#### [CONSIGNE DONNÉE]
Réécrivez un passage du texte sur la préparation des skippers en remplaçant « cinquantaine de jours » par « soixantaine de jours ». Commencez aux mots qui contiennent « Depuis plusieurs mois, les » et arrêtez-vous après « jours en mer. ».

#### [TEXTE À LIRE]

>>>>

Depuis plusieurs mois, les skippers et leurs équipes s’emploient afin d’être prêts le jour J. Au-delà de l’aspect technique, les préparations physique et mentale jouent un rôle crucial pour parvenir à conserver la concentration et l’influx nerveux nécessaires pour tenir la distance et s’autoriser le droit à rêver d’un retour à Brest à l’issue d’une cinquantaine de jours en mer.
Ils sont tous marins, ils sont devenus ingénieurs, ils ont des notions pointues en matière de météo et… ils sont aussi de sacrés athlètes. Les six skippers de l’ARKEA ULTIM CHALLENGE – Brest ont bien changé par rapport à leurs aînés qui défiaient les océans, et cela se perçoit facilement à leur forme physique. Il faut bien avoir en tête le challenge que constitue chaque manœuvre, près de 45 minutes d’effort dont un temps conséquent à la colonne de winch. La colonne, c’est ce qu’Armel Le Cléac’h (Maxi Banque Populaire XI) appelle « le vélo à bras ». Et quiconque s’y est essayé, dans un effort aussi long que sur un ULTIM, connaît la sensation de chaleur qui monte dans les avant-bras, les muscles qui se contractent, le bas du dos qui est sollicité, le front qui commence si rapidement à perler…
« Ça s’apparente à un trail plutôt qu’à un sprint »

<<<<

#### [ENREGISTREMENTS PRÉSENTÉS]
>>>>

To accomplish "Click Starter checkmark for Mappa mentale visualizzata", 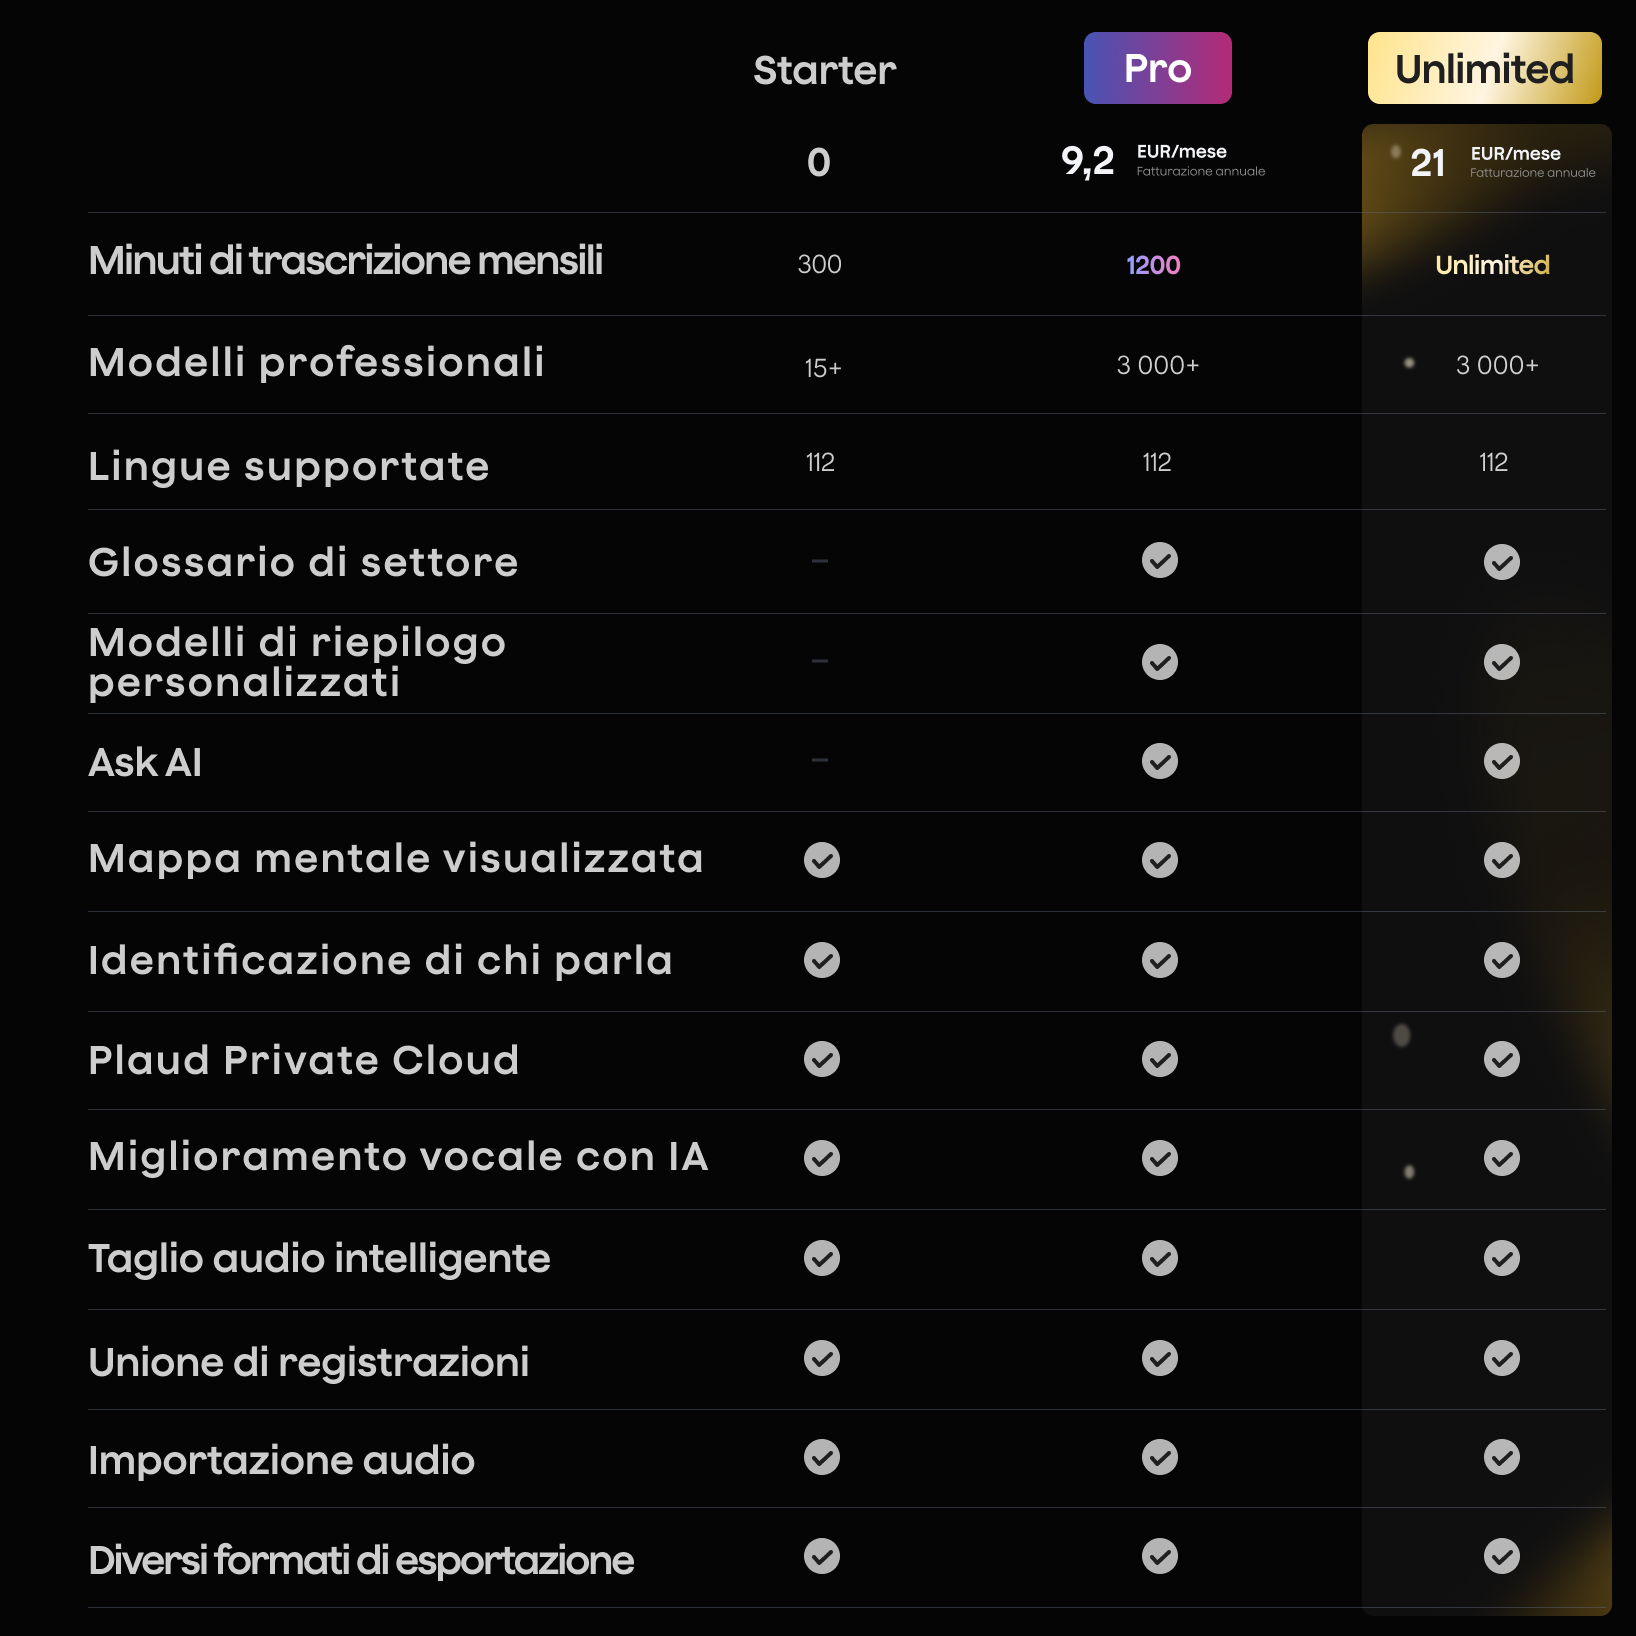I will (x=821, y=860).
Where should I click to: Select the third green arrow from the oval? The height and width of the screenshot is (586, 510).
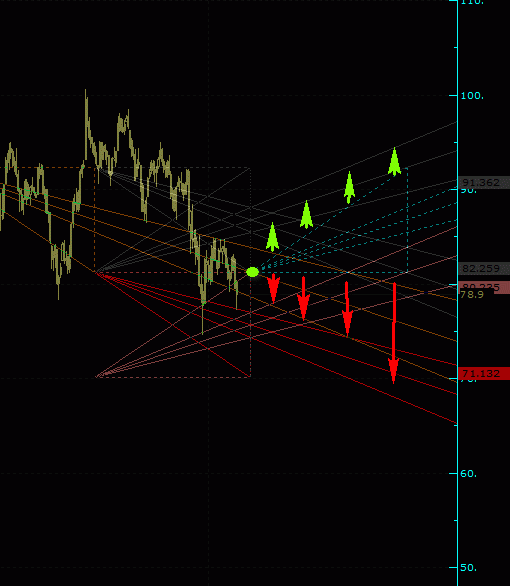349,188
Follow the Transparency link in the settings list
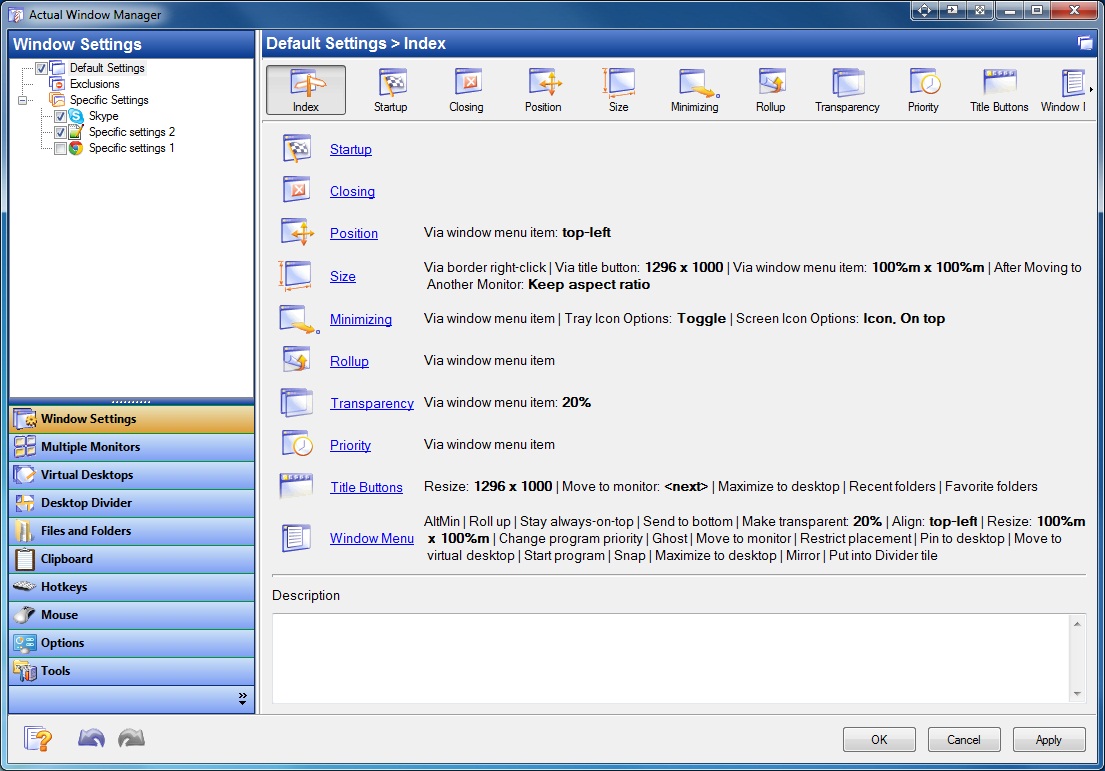The height and width of the screenshot is (771, 1105). click(371, 403)
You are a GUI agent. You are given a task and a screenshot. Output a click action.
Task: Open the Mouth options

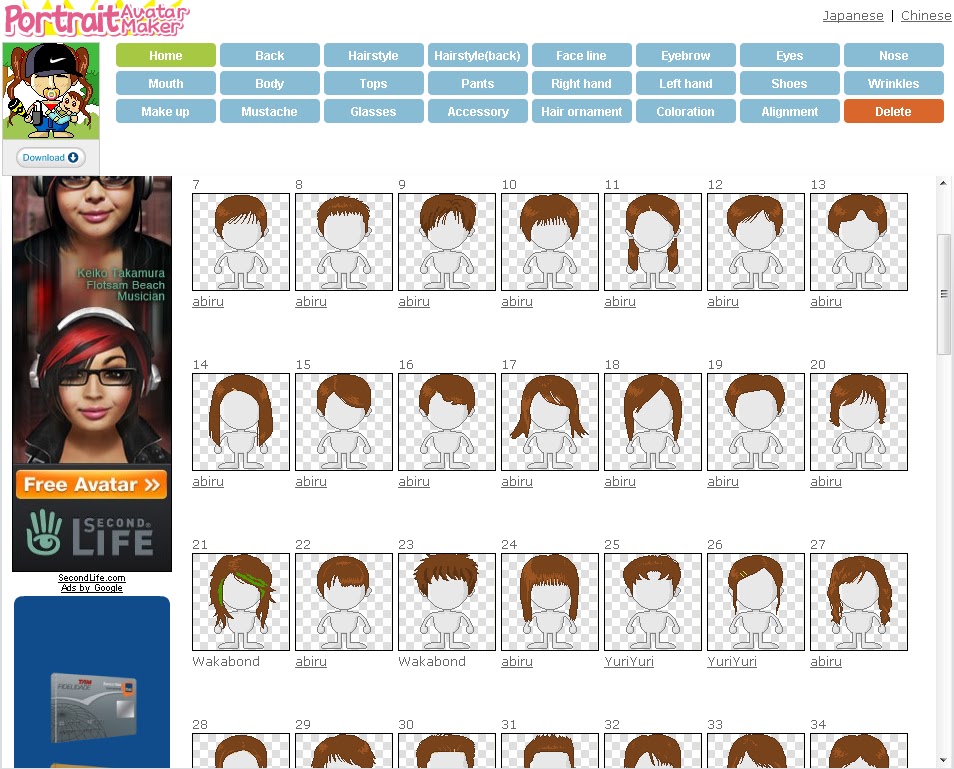(x=165, y=83)
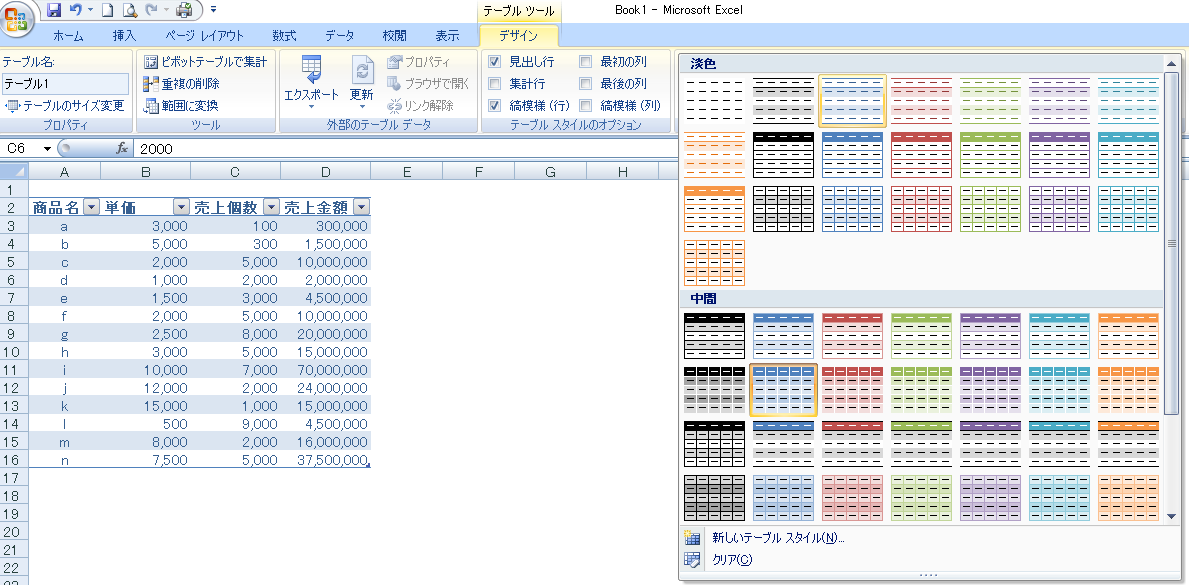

<<<<

#### [RÉSULTAT ATTENDU]
Depuis plusieurs mois, les skippers et leurs équipes s’emploient afin d’être prêts le jour J. Au-delà de l’aspect technique, les préparations physique et mentale jouent un rôle crucial pour parvenir à conserver la concentration et l’influx nerveux nécessaires pour tenir la distance et s’autoriser le droit à rêver d’un retour à Brest à l’issue d’une soixantaine de jours en mer.